Mid-Term Report Summary 01.07.2014-31.12.2016

MEMOPHI investigates how 18th- and 19th-century historians of philosophy reconstructed medieval philosophy, invented “mysticism”, contrasted it with “scholasticism”, identified and compared “cultures”, and excluded other cultural worlds from Western rationality and science.
In a monograph published in 2016 (Médiévisme philosophique et raison moderne, De Pierre Bayle à Ernest Renan. Paris), as well as in several articles, C. König-Pralong investigated how history of philosophy contributed to the creation of national and/or European identities. From the 18th century onward European “civilization” has been portrayed by contemporary philosophical historiography as being characterized by its philosophical mindedness that was said to have reached maturity or, in alternative narratives, appeared in the 17th century. By contrasting European culture with other cultural ensembles, modern historians of philosophy created the notion of European philosophical culture that was essentially rooted in Greek and/or modern secularized philosophy. Long before Samuel Huntington published his controversial book on the clash of civilizations (1997) and claimed that “the West has never generated a major religion”, historians of philosophy elaborated a grand narrative which aimed to free Western culture from religious inclinations by biologically rooting religion in other cultures, particularly in the “Semitic” race (see C. König-Pralong: L’histoire médiévale de la raison philosophique moderne. Annales HSS 70 (2015), p. 667-711; C. König-Pralong: Alterität, fremde Nähe und Hybridisierung. Die Araber in der Philosophiegeschichte um 1800. Deutsches Jahrbuch Philosophie, forthcoming 2017). However, in the 19th century the allegedly European philosophical culture took particularistic forms in the foundational myths of the nation which, in turn, involved rehabilitations and colonization of the national Middle Ages in philosophical historiographies, especially in France and Germany (see C. König-Pralong, Entangled Philosophical Ideologies. The Language of Reason. U. Zahnd (ed.), Language and Method. Freiburg, forthcoming 2017).

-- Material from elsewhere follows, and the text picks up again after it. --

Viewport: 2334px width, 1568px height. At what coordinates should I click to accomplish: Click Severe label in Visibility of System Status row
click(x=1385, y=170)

The investigation conducted by Mario Meliadò on the notion of method constitutes the second research orientation of MEMOPHI. M. Meliadò demonstrated how conception(s) of method guided the historiographical reconstructions of medieval thought and enabled its appropriation, recontextualization and use in the legitimation discourse of modern rationality. In particular, M. Meliadò studied the historiographical creation of the notion of “scholastic method” in 18th- and 19th-century philosophical culture and analysed how this notion came to constitute both an antithetical model representing the otherness of medieval rationality and a category of continuity, which allowed historians of philosophy to elaborate a “scholastic genealogy” for modern conceptions of knowledge. (See M. Meliadò: Scholastica sive pseudophilosophia. Heumann, Brucker und die historiographische Konstruktion der Scholastik in der Frühauflärung. A. Speer (ed.), Error, Berlin 2018; M. Meliadò: Cusanus, die Neuscholastik und die historiographische Repräsentation des modernen Epochenanbruchs. Archiv für Kulturgeschichte, forthcoming 2017).

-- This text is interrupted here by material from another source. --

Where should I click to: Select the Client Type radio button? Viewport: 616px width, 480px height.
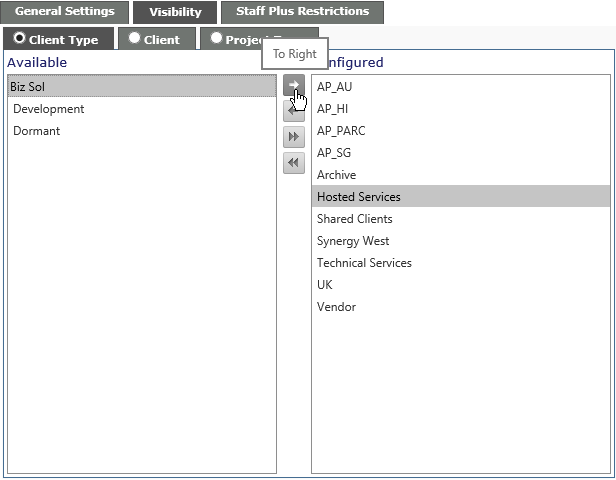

Finally, Zornitsa Radeva concentrated on the idea of “genuine Aristotelianism” in Protestant philosophical historiography from the period c. 1650 – c. 1750. In three separate studies dedicated to Pierre Bayle, Jacob Brucker and Jacob Thomasius, which will be published in 2017/8, she investigated how the notion of “genuine Aristotelianism” was employed to demarcate different forms of modern (Protestant) rationality not only from medieval scholasticism but also more generally from what was perceived as the Aristotelically dominated past of philosophy. In this context, the historiographical representations of Aristotle’s theory of intellect form an important thread of inquiry as one of the most characteristic and controversial Aristotelian doctrines.